Passage for review>
*** Begin section ***
A correlate of animacy

« previous post | next post »

For the last couple of days, I've been in Chicago at an NSF-sponsored workshop on "animacy and information status annotation", organized by Annie Zaenen, Cathy O'Connor and Gregory Ward.

A traditional and characteristic example of the role of animacy in English syntax is the way it affects the choice between the two ways of expressing genitive relations, X's Y vs. the Y of X.  In general, the apostrophe-s structure is said to be preferred for animate Xs, while inanimates tend to go with the of-phrase. I'm a believer in Yogi Berra'a dictum that you can observe a lot just by watching, especially if you count things. So during the wrap-up session this afternoon, I thought I'd try using some simple web searches to probe this animacy-genitive relationship.

Since we can only do string searches — the web isn't parsed — I wanted to find a reliable string-wise proxy for finding the head of the of-phrase, and decided to try entities with single-word names. Specifically, I decided to try people, companies, countries, and chemical elements. And to pin it down further, I decided to try some contemporary American politicians and some IT companies. (I started with four members in each category, but then I added one more country and one more element.)
*** End section ***
Dataset excerpts>
*** Begin section ***
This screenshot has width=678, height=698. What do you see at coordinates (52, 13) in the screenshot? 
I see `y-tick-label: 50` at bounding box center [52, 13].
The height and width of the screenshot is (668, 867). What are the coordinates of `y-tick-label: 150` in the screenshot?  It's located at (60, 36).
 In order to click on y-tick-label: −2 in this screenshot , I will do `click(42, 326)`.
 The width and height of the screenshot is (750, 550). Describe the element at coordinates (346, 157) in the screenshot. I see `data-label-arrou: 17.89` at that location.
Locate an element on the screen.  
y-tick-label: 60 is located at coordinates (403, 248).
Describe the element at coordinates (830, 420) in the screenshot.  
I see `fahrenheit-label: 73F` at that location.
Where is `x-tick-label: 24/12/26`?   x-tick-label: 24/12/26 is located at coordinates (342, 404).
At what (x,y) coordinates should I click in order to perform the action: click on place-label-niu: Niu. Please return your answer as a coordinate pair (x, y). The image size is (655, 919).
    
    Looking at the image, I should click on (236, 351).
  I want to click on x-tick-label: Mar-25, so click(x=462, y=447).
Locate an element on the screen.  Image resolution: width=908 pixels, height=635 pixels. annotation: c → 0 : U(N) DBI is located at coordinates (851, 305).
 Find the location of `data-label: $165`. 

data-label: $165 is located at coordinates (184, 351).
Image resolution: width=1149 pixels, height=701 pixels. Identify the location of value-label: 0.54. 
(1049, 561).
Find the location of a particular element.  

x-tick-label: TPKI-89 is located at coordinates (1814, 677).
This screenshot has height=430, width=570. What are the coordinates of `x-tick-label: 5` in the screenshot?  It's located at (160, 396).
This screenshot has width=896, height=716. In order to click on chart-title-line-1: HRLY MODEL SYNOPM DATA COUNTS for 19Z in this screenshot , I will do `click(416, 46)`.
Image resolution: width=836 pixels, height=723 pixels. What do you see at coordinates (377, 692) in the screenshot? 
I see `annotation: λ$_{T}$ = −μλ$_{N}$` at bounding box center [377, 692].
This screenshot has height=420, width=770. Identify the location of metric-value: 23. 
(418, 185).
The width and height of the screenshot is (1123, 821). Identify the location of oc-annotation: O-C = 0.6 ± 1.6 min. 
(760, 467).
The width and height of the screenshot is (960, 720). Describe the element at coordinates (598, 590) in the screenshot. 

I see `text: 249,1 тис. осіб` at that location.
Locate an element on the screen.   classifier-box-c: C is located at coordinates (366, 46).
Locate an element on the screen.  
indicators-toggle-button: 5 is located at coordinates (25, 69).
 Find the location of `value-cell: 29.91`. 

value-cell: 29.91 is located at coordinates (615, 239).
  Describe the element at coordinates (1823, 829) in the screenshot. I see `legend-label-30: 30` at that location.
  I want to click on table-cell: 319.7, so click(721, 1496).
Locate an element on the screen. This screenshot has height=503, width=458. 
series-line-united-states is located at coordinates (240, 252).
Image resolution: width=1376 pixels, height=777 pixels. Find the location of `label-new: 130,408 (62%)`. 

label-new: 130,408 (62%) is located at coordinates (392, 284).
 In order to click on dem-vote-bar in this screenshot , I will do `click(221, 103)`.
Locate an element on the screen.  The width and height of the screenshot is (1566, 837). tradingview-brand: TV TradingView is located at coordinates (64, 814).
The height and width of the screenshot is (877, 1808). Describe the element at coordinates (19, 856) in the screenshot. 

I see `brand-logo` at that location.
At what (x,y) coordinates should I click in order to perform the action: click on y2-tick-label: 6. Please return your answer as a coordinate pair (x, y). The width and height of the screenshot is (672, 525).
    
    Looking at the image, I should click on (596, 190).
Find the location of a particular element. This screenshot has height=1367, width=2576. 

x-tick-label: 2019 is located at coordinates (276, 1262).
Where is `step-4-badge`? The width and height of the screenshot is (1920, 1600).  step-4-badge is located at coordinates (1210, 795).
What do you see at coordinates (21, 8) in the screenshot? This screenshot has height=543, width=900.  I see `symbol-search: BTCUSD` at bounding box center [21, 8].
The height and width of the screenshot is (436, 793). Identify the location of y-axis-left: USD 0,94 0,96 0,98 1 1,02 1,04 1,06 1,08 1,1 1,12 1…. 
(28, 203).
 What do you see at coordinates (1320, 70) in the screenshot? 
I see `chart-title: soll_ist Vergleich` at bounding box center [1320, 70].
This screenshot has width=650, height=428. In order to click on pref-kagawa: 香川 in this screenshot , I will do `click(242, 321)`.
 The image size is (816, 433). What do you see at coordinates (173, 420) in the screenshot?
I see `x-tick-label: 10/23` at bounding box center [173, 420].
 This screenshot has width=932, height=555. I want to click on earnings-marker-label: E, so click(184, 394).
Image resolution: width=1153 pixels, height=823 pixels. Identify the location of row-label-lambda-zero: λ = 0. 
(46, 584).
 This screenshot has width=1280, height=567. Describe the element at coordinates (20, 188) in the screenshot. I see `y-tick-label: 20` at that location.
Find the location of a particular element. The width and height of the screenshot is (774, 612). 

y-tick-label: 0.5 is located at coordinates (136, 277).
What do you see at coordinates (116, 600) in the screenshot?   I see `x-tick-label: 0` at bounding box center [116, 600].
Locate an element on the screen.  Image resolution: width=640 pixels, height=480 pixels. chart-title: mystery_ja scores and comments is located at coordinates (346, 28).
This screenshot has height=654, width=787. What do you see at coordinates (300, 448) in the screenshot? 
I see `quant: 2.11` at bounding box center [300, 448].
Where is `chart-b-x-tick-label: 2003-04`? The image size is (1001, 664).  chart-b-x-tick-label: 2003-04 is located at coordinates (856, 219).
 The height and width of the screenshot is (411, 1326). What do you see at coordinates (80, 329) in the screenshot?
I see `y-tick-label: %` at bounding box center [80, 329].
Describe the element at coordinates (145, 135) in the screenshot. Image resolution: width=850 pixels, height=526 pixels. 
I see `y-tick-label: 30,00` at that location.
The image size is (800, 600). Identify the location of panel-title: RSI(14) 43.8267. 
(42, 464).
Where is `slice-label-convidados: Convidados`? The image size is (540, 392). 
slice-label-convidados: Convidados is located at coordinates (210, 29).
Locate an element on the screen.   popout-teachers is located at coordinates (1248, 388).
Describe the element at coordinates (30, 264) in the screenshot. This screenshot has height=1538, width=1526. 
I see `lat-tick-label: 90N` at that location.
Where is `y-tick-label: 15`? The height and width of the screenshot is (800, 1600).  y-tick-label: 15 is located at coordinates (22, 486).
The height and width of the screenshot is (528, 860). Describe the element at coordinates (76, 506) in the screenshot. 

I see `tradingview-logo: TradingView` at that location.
*** End section ***
Assigned task> Please give the four categories of single-word entities the post on animacy says were chosen for the web searches.

Response to the exercise> People, companies, countries, and chemical elements.